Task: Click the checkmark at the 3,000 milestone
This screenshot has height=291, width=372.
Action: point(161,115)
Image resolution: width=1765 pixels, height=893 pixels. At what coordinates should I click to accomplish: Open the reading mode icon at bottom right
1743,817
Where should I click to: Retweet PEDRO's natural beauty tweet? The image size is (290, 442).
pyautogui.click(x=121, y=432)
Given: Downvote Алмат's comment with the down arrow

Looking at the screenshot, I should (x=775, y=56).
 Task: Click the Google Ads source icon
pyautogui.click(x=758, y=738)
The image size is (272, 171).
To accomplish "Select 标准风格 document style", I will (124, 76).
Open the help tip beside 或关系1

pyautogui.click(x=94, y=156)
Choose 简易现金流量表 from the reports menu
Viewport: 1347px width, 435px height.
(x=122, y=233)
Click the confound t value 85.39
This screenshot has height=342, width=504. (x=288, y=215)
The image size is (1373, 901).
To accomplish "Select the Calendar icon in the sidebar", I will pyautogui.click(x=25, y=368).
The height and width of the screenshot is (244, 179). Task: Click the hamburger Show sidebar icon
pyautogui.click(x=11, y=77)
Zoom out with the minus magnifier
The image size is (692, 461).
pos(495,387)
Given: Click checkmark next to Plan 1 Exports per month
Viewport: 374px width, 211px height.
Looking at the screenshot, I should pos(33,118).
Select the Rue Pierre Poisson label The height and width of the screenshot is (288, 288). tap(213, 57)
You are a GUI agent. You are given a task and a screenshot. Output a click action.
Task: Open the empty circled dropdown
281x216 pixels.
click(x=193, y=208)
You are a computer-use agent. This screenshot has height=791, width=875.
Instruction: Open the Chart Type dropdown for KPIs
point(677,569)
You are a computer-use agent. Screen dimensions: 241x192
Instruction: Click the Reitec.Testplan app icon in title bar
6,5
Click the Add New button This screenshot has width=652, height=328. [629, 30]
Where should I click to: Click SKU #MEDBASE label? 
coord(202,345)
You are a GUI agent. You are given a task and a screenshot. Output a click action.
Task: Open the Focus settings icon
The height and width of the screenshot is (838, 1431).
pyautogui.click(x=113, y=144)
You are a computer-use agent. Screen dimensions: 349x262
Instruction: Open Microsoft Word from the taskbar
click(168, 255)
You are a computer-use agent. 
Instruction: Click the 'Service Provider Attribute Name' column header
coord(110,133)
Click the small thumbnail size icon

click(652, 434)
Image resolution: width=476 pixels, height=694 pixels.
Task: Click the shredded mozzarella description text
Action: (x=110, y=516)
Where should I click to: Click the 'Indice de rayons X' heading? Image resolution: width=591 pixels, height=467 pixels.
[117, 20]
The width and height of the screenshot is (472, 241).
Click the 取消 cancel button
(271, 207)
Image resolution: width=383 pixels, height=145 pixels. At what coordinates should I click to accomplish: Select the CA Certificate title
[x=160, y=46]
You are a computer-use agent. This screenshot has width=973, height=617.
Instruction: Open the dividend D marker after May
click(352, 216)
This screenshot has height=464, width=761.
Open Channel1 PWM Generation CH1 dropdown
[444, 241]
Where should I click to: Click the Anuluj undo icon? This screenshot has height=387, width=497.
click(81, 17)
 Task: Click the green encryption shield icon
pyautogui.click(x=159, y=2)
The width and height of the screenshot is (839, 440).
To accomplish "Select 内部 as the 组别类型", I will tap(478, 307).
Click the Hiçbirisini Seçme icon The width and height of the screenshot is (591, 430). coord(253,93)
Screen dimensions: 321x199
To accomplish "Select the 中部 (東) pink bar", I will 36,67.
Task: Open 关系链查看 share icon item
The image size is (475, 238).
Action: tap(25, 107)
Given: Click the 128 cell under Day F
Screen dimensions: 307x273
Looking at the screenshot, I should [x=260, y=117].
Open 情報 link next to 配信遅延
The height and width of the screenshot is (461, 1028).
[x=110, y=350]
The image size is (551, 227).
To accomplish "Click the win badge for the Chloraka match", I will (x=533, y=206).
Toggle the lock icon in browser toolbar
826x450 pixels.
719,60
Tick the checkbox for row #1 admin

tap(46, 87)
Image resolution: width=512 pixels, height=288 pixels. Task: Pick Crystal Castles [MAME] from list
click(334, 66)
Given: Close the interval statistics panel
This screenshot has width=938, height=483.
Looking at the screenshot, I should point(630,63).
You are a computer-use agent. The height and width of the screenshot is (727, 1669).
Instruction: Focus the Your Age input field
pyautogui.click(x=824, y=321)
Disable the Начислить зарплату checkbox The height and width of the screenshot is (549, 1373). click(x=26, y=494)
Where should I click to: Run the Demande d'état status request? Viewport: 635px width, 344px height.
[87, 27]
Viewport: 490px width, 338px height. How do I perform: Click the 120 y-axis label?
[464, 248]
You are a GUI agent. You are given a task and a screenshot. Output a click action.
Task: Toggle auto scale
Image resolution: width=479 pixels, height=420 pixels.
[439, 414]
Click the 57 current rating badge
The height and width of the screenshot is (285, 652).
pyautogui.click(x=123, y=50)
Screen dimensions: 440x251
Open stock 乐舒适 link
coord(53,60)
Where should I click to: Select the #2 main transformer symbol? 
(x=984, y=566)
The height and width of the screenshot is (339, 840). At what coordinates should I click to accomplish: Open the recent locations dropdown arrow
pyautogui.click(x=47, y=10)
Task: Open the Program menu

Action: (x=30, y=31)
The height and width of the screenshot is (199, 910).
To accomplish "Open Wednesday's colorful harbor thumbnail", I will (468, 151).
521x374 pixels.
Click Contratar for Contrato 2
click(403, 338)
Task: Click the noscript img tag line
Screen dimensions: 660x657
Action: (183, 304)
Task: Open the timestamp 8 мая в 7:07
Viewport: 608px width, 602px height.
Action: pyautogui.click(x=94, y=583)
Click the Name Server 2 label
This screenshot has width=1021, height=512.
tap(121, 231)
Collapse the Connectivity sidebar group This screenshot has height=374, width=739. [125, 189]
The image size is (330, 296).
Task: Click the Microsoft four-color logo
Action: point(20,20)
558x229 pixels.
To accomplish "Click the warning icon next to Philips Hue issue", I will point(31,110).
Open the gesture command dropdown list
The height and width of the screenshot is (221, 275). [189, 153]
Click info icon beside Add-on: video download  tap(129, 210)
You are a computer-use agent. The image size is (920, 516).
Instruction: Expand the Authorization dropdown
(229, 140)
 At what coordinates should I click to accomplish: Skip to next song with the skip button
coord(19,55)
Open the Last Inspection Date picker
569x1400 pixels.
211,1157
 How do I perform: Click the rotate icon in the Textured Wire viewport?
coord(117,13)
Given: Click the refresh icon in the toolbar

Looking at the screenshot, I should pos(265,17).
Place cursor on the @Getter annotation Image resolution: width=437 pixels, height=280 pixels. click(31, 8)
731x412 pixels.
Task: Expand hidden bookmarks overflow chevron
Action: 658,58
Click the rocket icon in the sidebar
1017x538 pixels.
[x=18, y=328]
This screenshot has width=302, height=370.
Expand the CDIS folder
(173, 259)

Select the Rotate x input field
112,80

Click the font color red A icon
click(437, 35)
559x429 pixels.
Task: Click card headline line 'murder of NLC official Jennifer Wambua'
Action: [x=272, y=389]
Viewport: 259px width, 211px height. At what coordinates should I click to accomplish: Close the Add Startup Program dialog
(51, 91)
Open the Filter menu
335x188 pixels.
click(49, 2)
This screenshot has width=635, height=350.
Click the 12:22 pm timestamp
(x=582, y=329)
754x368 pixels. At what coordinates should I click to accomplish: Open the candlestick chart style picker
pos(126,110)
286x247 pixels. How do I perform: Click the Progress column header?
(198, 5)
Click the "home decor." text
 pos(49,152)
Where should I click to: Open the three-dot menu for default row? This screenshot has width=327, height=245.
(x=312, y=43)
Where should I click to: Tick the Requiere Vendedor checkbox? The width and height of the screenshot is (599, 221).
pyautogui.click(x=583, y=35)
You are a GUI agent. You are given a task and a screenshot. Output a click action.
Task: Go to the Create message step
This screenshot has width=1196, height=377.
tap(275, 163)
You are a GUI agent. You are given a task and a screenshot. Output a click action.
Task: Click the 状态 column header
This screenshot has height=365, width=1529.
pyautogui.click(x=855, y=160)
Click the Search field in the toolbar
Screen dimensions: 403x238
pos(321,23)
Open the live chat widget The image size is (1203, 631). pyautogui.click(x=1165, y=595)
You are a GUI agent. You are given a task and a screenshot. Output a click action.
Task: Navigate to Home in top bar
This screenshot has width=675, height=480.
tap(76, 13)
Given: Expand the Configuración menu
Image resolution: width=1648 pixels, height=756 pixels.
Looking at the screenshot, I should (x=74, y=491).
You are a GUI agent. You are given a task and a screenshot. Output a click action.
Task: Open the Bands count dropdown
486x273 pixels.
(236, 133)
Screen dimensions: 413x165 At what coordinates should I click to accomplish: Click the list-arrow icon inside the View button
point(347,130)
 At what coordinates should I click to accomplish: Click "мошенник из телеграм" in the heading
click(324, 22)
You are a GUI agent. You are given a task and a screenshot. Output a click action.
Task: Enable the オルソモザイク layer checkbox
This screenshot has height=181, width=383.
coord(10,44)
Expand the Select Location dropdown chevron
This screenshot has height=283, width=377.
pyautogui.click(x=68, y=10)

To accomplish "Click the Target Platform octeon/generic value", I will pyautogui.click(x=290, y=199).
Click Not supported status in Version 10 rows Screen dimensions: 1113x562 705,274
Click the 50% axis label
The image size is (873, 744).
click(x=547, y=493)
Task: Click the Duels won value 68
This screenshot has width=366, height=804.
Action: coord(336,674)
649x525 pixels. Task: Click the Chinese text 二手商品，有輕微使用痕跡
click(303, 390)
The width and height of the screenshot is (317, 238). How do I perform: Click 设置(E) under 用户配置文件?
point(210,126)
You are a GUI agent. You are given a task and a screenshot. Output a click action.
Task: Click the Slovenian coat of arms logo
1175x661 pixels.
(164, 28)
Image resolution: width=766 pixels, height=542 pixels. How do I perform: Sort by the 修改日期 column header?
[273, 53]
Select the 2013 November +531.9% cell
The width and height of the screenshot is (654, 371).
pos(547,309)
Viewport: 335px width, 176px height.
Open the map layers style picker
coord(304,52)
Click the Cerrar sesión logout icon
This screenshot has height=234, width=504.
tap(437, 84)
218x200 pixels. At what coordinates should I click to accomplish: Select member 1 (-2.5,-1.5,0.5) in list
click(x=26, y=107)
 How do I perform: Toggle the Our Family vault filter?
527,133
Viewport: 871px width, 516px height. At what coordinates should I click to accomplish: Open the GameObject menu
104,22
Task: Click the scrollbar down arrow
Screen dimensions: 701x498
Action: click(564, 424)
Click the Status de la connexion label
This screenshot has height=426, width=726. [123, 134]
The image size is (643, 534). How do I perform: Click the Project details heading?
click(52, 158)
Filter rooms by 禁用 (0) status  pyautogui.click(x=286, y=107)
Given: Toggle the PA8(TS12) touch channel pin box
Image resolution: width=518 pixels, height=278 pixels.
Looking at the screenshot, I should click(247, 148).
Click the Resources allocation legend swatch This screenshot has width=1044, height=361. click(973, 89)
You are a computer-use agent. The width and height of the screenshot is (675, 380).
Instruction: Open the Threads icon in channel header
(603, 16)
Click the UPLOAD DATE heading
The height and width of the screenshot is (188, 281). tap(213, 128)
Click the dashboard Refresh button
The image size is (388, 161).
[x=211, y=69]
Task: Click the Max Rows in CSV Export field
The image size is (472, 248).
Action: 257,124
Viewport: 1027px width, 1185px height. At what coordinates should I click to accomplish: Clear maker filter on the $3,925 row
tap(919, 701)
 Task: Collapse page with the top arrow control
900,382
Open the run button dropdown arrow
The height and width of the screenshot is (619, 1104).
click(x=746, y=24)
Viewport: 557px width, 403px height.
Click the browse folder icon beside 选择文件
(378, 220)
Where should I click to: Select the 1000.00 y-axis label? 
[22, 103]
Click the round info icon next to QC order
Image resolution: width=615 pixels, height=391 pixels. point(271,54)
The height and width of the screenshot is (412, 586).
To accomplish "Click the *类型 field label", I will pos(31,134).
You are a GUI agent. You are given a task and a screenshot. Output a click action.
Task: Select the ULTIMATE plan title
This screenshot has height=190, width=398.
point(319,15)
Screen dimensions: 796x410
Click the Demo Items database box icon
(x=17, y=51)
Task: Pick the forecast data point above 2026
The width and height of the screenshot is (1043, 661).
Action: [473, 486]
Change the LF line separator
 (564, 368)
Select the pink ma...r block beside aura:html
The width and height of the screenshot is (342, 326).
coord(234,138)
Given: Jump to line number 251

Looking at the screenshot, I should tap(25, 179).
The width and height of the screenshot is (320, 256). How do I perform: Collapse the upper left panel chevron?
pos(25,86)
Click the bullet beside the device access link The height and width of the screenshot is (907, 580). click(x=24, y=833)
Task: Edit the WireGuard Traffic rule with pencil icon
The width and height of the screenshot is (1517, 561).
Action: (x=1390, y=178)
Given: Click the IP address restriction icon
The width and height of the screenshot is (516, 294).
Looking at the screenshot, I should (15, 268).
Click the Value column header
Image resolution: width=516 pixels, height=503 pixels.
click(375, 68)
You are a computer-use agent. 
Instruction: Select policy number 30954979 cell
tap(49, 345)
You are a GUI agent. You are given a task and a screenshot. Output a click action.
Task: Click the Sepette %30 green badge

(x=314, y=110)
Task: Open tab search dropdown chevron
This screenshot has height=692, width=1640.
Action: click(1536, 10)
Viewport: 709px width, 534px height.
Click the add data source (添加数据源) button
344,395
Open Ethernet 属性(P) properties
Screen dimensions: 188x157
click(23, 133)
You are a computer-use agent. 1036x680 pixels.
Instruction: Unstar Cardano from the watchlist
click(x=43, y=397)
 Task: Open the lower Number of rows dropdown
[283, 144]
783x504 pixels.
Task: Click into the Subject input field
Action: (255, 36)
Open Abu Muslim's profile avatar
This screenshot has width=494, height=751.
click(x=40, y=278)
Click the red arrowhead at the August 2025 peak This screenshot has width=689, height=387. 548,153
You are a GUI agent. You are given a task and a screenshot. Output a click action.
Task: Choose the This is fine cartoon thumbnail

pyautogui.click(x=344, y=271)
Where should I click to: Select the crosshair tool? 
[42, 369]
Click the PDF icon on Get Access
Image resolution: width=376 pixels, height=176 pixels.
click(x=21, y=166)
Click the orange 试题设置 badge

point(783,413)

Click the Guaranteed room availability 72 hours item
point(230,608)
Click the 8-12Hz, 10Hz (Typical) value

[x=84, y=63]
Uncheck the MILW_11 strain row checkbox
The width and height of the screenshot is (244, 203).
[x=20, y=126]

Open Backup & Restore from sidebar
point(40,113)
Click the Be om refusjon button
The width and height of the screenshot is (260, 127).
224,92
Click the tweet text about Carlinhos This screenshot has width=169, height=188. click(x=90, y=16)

+ + + + + + +

--- EXERCISE BRIEF ---
From the entries above, list each line with "checkmark" in it.

--- ANSWER BOX ---
Task: Click the checkmark at the 3,000 milestone
Given: Click checkmark next to Plan 1 Exports per month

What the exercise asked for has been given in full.